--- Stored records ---
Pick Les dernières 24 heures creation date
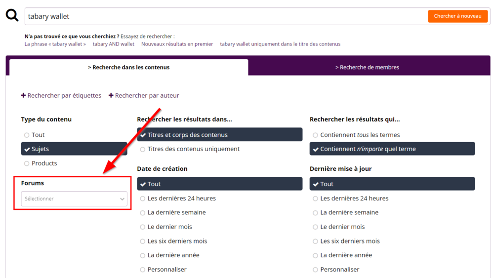Image resolution: width=494 pixels, height=278 pixels. pyautogui.click(x=143, y=199)
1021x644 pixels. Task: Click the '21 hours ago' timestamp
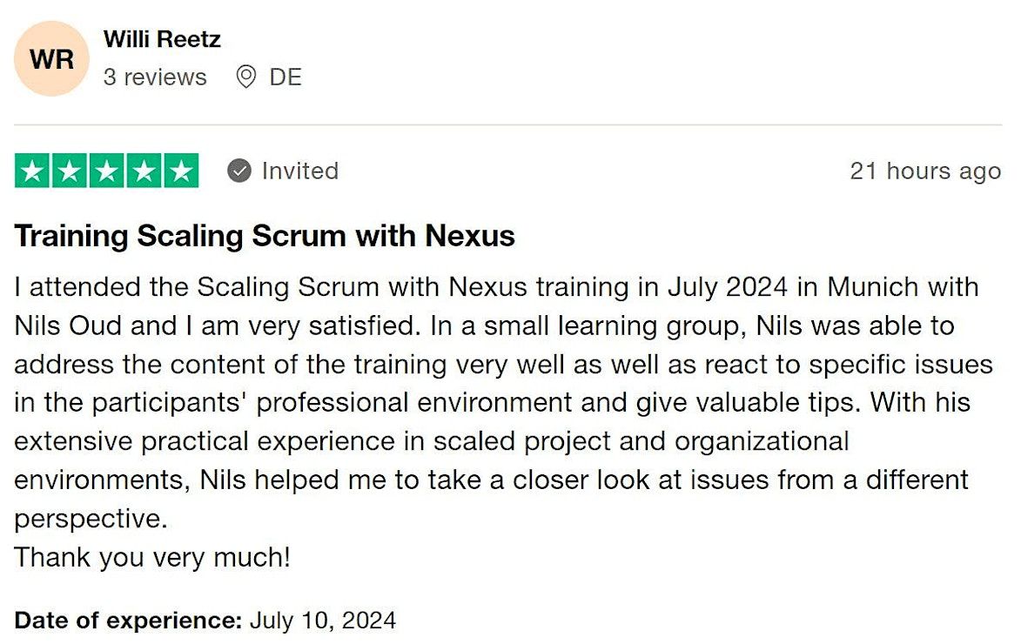click(925, 171)
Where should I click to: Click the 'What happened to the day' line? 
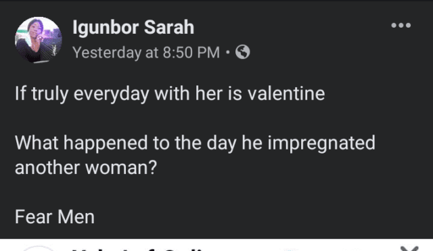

--- TASK ITEM ---
What you return must match the records letter for letter, except that the pictures stay out.

--- RESULT FOR THIS TASK ---
Pick Les dernières 24 heures creation date
Image resolution: width=494 pixels, height=278 pixels. pyautogui.click(x=143, y=199)
1021x644 pixels. Task: Click the '21 hours ago' timestamp
click(925, 171)
Where should I click to: Click the 'What happened to the day' line? 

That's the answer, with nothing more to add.